=== WHAT THE TASK ASKS ===
Reproduce only the part of the material that opens with the line containing "You are a GUI" and closes with the line containing "click(1471, 24)", requests included, but multiply each click coordinate in the answers by 0.95 and round to whole numbers, with halves going up. Leave the pictures out.

=== ROWS ===
——————
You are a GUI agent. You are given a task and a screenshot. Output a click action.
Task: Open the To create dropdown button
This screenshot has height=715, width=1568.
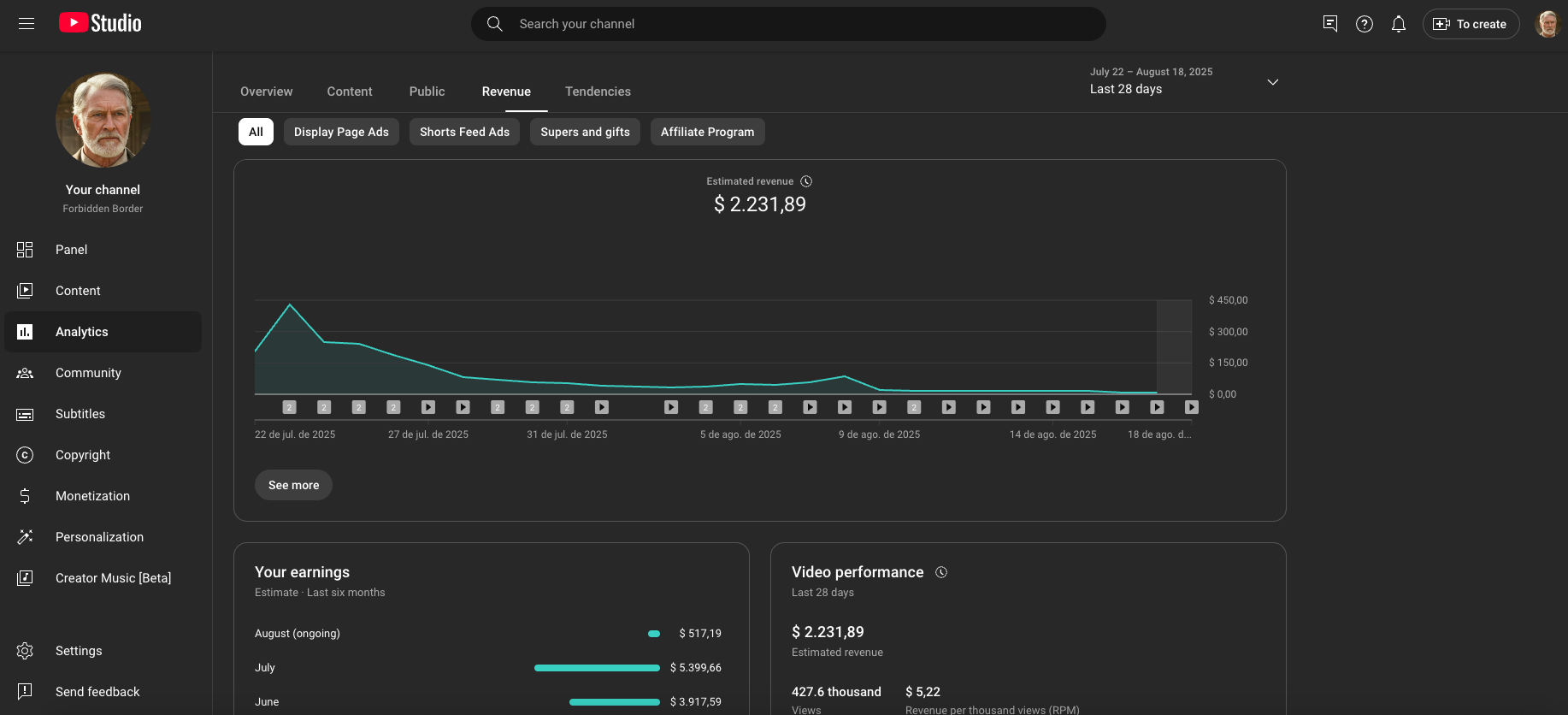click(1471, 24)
——————
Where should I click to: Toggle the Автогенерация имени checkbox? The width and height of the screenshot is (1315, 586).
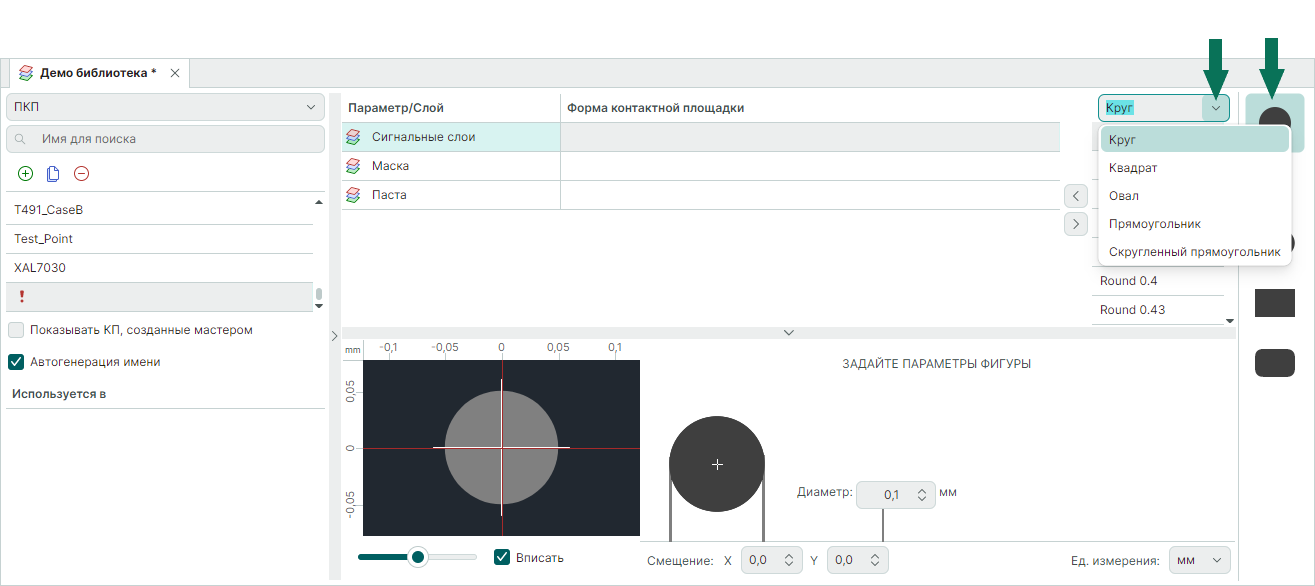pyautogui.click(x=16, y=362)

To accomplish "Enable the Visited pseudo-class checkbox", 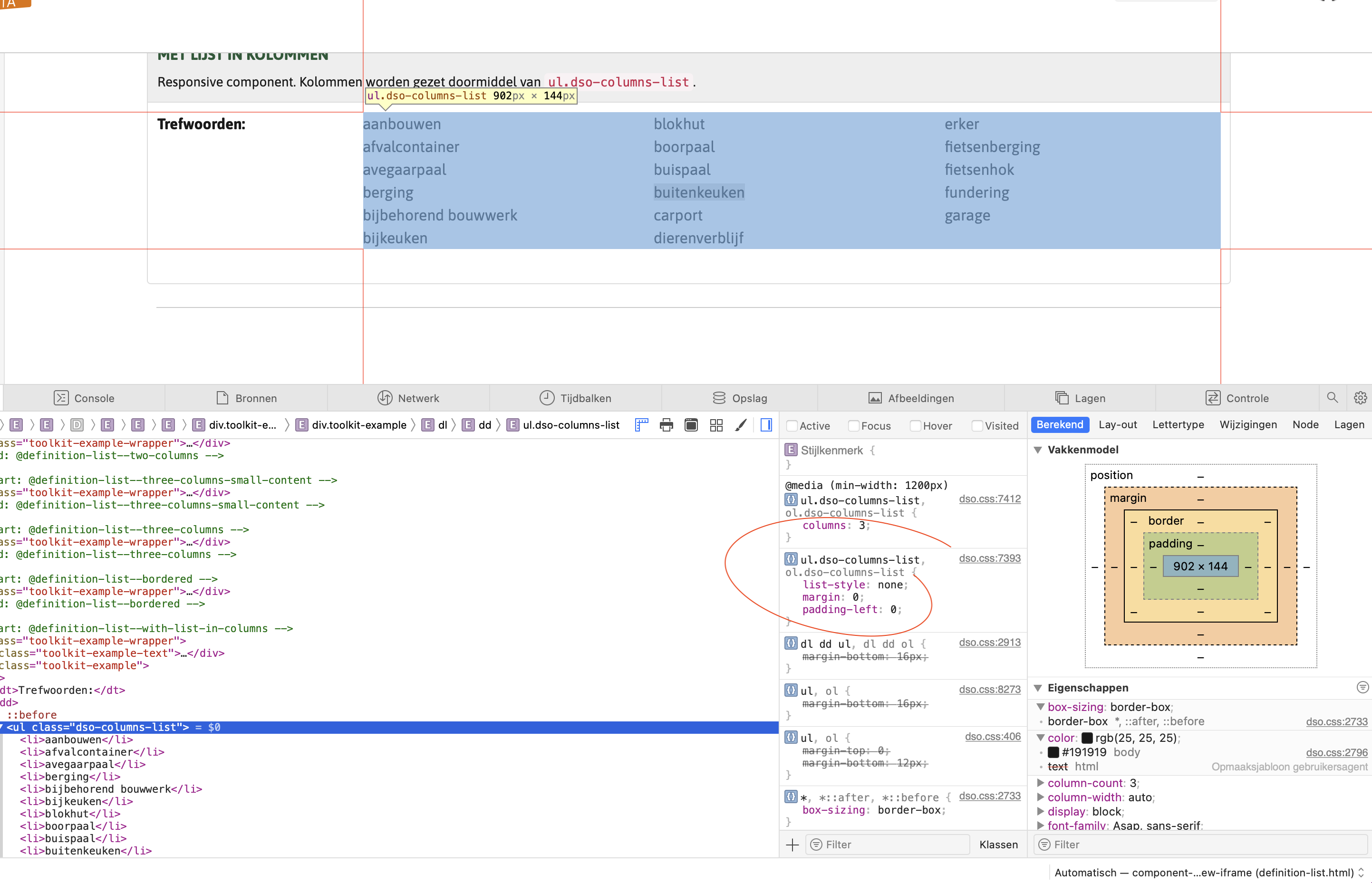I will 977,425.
——————
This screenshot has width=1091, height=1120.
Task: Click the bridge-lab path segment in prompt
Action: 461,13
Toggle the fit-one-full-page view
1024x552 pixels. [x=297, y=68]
——————
=== SOLUTION TO THE EXERCISE ===
You are a GUI agent. You are given a task and a screenshot. Output a click action.
Task: Open the To create dropdown button
This screenshot has height=715, width=1568.
click(1397, 23)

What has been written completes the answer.